▶ [What to do]:
Take the lines from the one containing "The height and" through the final line below and restate them exactly. Omit the pictures.

▶ [Given data]:
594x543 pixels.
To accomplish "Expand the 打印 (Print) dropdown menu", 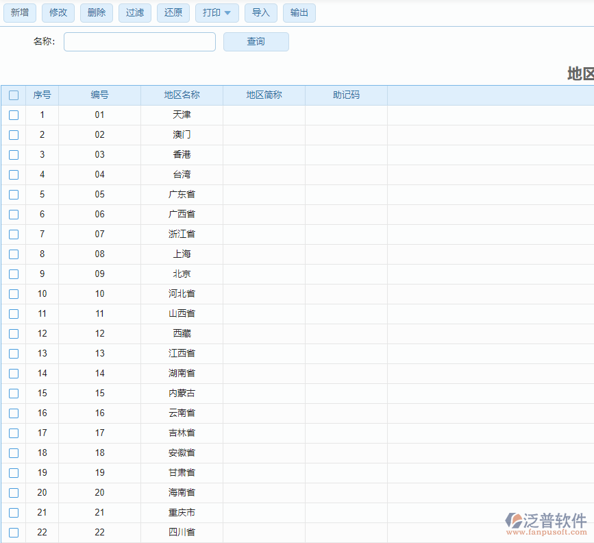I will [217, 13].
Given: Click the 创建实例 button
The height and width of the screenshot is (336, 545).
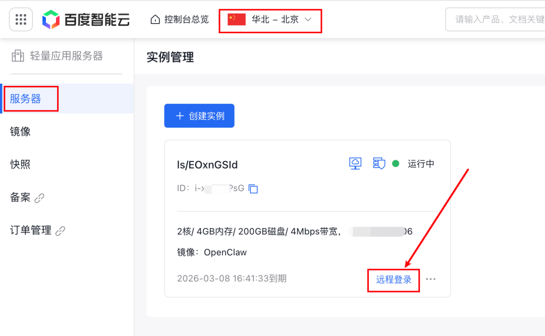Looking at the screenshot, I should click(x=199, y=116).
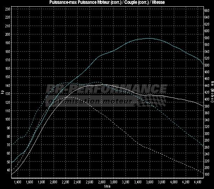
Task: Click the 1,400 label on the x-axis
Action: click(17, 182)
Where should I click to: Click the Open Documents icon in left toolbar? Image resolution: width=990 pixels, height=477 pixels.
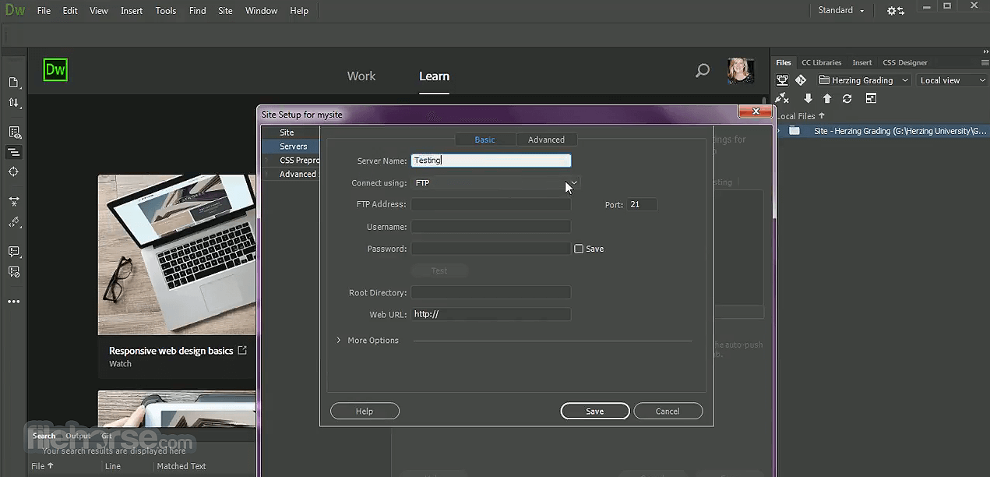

▶ [Answer area]:
The height and width of the screenshot is (336, 545).
Looking at the screenshot, I should click(x=199, y=116).
Task: Click the 1,400 label on the x-axis
Action: click(17, 182)
Where should I click to: Click the Open Documents icon in left toolbar? Image resolution: width=990 pixels, height=477 pixels.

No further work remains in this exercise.